== Segment start ==
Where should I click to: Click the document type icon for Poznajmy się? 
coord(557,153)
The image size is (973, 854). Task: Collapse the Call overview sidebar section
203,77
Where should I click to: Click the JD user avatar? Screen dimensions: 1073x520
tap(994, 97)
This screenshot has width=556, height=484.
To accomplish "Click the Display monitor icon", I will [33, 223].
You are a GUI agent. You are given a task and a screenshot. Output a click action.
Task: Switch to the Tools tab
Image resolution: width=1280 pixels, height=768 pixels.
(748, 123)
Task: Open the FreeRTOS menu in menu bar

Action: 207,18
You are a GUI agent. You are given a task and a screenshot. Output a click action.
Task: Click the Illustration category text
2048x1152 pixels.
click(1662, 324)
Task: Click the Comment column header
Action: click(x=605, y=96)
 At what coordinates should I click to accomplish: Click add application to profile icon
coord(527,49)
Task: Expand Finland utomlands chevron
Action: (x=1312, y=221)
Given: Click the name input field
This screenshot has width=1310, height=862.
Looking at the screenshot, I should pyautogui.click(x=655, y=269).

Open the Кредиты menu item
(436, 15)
== Segment end ==
- **WORK INSTRUCTION**
The data above needs retyping. Reproduce each line exactly.

- **ANSWER BOX**
Where should I click to: Click the document type icon for Poznajmy się? 
coord(557,153)
The image size is (973, 854). Task: Collapse the Call overview sidebar section
203,77
Where should I click to: Click the JD user avatar? Screen dimensions: 1073x520
tap(994, 97)
This screenshot has width=556, height=484.
To accomplish "Click the Display monitor icon", I will [33, 223].
You are a GUI agent. You are given a task and a screenshot. Output a click action.
Task: Switch to the Tools tab
Image resolution: width=1280 pixels, height=768 pixels.
(748, 123)
Task: Open the FreeRTOS menu in menu bar

Action: 207,18
You are a GUI agent. You are given a task and a screenshot. Output a click action.
Task: Click the Illustration category text
2048x1152 pixels.
click(1662, 324)
Task: Click the Comment column header
Action: click(x=605, y=96)
 At what coordinates should I click to accomplish: Click add application to profile icon
coord(527,49)
Task: Expand Finland utomlands chevron
Action: (x=1312, y=221)
Given: Click the name input field
This screenshot has width=1310, height=862.
Looking at the screenshot, I should pyautogui.click(x=655, y=269).

Open the Кредиты menu item
(436, 15)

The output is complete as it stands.